==== Data in this exercise

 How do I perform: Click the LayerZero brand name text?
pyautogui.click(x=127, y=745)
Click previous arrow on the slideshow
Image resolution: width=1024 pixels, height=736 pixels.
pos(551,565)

========

• **Aim of the task**
Each entry above should be repeated exactly, with no line left out.

• **Result**
 How do I perform: Click the LayerZero brand name text?
pyautogui.click(x=127, y=745)
Click previous arrow on the slideshow
Image resolution: width=1024 pixels, height=736 pixels.
pos(551,565)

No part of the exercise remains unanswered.